Diesem Ergebnis steht auch nicht entgegen, dass der Pächter den Kündigungsveranlasser in manchen Fällen nicht kennen wird. Auch innerhalb bestehender Miet- bzw. Pachtverhältnisse kann es durchaus zu Ungewissheiten hinsichtlich des Vertragspartners kommen, etwa im Erbfolgefall. Auf derartige Fälle nimmt § 558 BGB ebenfalls keine Rücksicht; die zügige Klärung der Rechtslage hat für den Gesetzgeber Vorrang. Im Übrigen erscheint dieses Ergebnis nicht als unangemessen, da der Verpächter zur Vermeidung seiner Inanspruchnahme von sich aus bestrebt sein wird, den Pächter auf den Veranlasser der Kündigung hinzuweisen. Selbst wenn die Kündigung nach § 9 BKGG keine Begründung erfordert, so wird der Pächter somit regelmäßig die Umstände der Kündigung rechtzeitig vor Verjährungsende in Erfahrung bringen können.

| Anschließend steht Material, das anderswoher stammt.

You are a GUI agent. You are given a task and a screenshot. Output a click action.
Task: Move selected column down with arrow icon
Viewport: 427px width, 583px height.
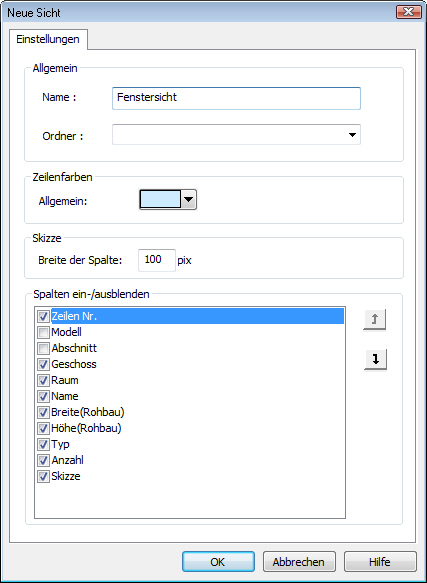pyautogui.click(x=375, y=360)
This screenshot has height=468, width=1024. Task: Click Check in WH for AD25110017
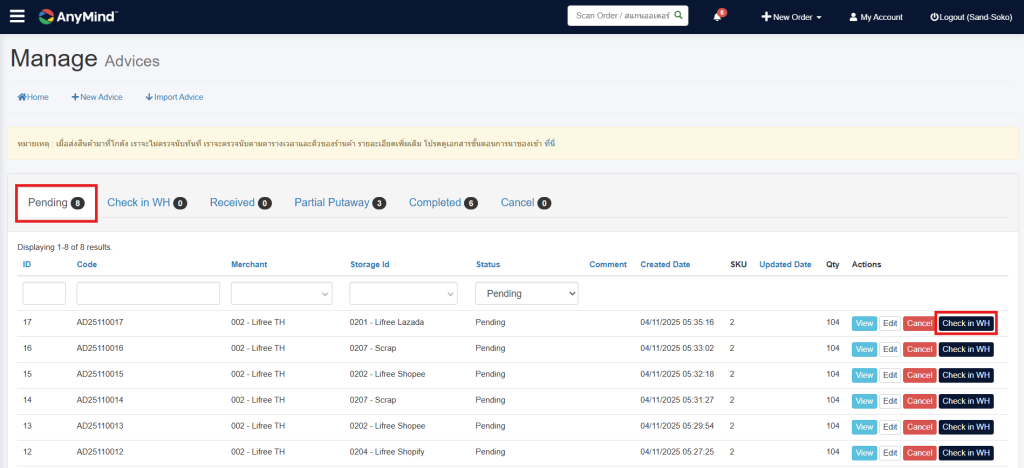[966, 323]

Hieran ändert auch die Verweisung des § 11 Abs. 1 Satz 3 BKGG auf die Grundsätze der Enteignungsentschädigung nichts. Dies berührt nur die Entschädigungsbemessung (Stang, a.a.O., § 11 Rz. 44) und gibt entgegen der Ansicht des Klägers für die Verjährung nichts her.

Schließlich kann der Kläger für sich auch nichts aus dem Umstand herleiten, dass der Entschädigungsanspruch nach § 11 Abs. 2 Satz 2 BKGG nicht pachtvertraglicher Natur ist. Denn wenn auch zwischen den Parteien kein Pachtverhältnis bestand, so knüpft der Anspruch doch an ein solches zwischen dem Kläger und dem Zwischenpächter an. Dies ergibt sich schon aus der Systematik des § 11 BKGG, der die Inanspruchnahme des Verpächters wie auch des Zweckveranlassers unter dem Oberbegriff der Kündigungsentschädigung zusammenfassend regelt. Obwohl die Kündigungsentschädigung nach § 11 Abs. 2 Satz 2 BKGG Gemeinsamkeiten mit der Enteignungsentschädigung aufweist und diese Parallele durch die Verweisung in § 11 Abs. 1 Satz 3 BKGG noch unterstrichen wird, so handelt es sich doch um zwei verschiedene Rechtsinstitute, da § 11 Abs. 2 Satz 2 BKGG eben an ein rechtsgeschäftliches Handeln einer Vertragspartei -- des Verpächters -- anknüpft und nicht an einen Hoheitsakt in Gestalt einer Enteignung. Wenngleich das Pachtvertragsende auf das Handelnder Öffentlichen Hand zurück geht, so ändert dies doch nichts daran, dass es erst durch die Kündigungserklärung des Verpächters eintritt. Dieser Umstand ist auch bei der Anwendung des § 558 BGB zu beachten. Dem entspricht es, dass die mietvertragliche Verjährungsfrist analog auch auf gesetzliche Ersatzansprüche Anwendung findet (vgl. Weidenkaff in Palandt, a.a.O., § 558 Rz. 7; BGH NJW 1986, S. 254).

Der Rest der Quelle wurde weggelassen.